=== TEXT EXCERPT ===

§

Tackle unwanted plants early to cut down on weeding time later
Field bindweed, or just bindweed for short, is pretty enough, but it's a notorious thug in the garden, even choking other plants if it gets a chance. Debbie Arrington
This is another in our “Food in My Back Yard” series, dedicated to edible gardening.
What’s the hardest part about gardening? Any experienced gardener will answer immediately (and emphatically): Weeds!
More time is spent weeding – the ongoing chore of weed removal – than planning or planting. Weeding makes up a big part of gardening activity. A lot of time (and angst) can be saved by keeping weeds (at least semi) under control.
By tackling weeds from the outset, your garden experience will be much more rewarding (and relaxing).
What is a weed? It’s an “unwanted plant,” something growing in the wrong place and competing with the things you’re actually trying to grow.
But certain attributes elevate a misplaced seedling into a bad weed. The plants we tend to think of as bad weeds are survivors; they can take summer heat as well as winter cold. They grow extremely rapidly and often from multiple ways (seed, corns or little segments of rhizome; we’re looking at you, nutsedge). When given the opportunity, they can take over a garden.
Unusually thuggish in their aggressive growing habits, weeds deny their neighbors sun, water and nutrients. For gardeners, they are a pain – mentally and physically – as we battle their invasion.
According to the Weed Science Society of America, only 3% of the world’s 250,000-plus plant species behave like weeds – but that’s enough. The toughest weeds (and those that endanger the environment and economy) are classified as “noxious.”

§

=== REQUIREMENTS ===
Reproduce the entire gardening article on weeds verbatim, keeping every line as it appears.

(Word and element location records)
§

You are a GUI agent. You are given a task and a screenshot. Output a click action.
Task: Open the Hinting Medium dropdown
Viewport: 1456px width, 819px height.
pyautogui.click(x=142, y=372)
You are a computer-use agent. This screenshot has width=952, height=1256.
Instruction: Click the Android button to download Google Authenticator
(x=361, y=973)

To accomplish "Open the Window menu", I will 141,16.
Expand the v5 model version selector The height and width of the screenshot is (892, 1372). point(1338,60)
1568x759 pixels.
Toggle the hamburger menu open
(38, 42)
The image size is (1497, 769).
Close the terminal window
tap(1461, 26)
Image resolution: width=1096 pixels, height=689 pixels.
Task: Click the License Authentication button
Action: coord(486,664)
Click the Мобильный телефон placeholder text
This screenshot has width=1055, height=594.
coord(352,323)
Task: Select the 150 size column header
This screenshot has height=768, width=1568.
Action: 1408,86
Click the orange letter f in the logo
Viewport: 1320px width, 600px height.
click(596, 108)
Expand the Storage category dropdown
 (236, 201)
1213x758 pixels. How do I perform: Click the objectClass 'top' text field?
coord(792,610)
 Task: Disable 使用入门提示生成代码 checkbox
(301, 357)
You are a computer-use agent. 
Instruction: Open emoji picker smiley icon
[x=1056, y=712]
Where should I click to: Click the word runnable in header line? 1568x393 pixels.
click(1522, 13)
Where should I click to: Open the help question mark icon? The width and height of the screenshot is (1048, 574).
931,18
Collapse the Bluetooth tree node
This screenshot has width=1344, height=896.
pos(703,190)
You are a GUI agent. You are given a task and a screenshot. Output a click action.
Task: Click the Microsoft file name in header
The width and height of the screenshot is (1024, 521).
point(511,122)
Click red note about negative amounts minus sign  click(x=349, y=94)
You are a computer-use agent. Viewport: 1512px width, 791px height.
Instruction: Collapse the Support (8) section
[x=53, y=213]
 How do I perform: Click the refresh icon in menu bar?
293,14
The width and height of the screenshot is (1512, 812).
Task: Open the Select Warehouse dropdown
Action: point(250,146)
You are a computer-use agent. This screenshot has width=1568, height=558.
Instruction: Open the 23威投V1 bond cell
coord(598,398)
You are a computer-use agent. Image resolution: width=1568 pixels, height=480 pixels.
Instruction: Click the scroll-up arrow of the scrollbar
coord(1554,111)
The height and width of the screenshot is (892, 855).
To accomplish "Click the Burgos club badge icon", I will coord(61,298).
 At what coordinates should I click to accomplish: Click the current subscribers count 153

§

=== COMPLETED EXERCISE ===
Tackle unwanted plants early to cut down on weeding time later
Field bindweed, or just bindweed for short, is pretty enough, but it's a notorious thug in the garden, even choking other plants if it gets a chance. Debbie Arrington
This is another in our “Food in My Back Yard” series, dedicated to edible gardening.
What’s the hardest part about gardening? Any experienced gardener will answer immediately (and emphatically): Weeds!
More time is spent weeding – the ongoing chore of weed removal – than planning or planting. Weeding makes up a big part of gardening activity. A lot of time (and angst) can be saved by keeping weeds (at least semi) under control.
By tackling weeds from the outset, your garden experience will be much more rewarding (and relaxing).
What is a weed? It’s an “unwanted plant,” something growing in the wrong place and competing with the things you’re actually trying to grow.
But certain attributes elevate a misplaced seedling into a bad weed. The plants we tend to think of as bad weeds are survivors; they can take summer heat as well as winter cold. They grow extremely rapidly and often from multiple ways (seed, corns or little segments of rhizome; we’re looking at you, nutsedge). When given the opportunity, they can take over a garden.
Unusually thuggish in their aggressive growing habits, weeds deny their neighbors sun, water and nutrients. For gardeners, they are a pain – mentally and physically – as we battle their invasion.
According to the Weed Science Society of America, only 3% of the world’s 250,000-plus plant species behave like weeds – but that’s enough. The toughest weeds (and those that endanger the environment and economy) are classified as “noxious.”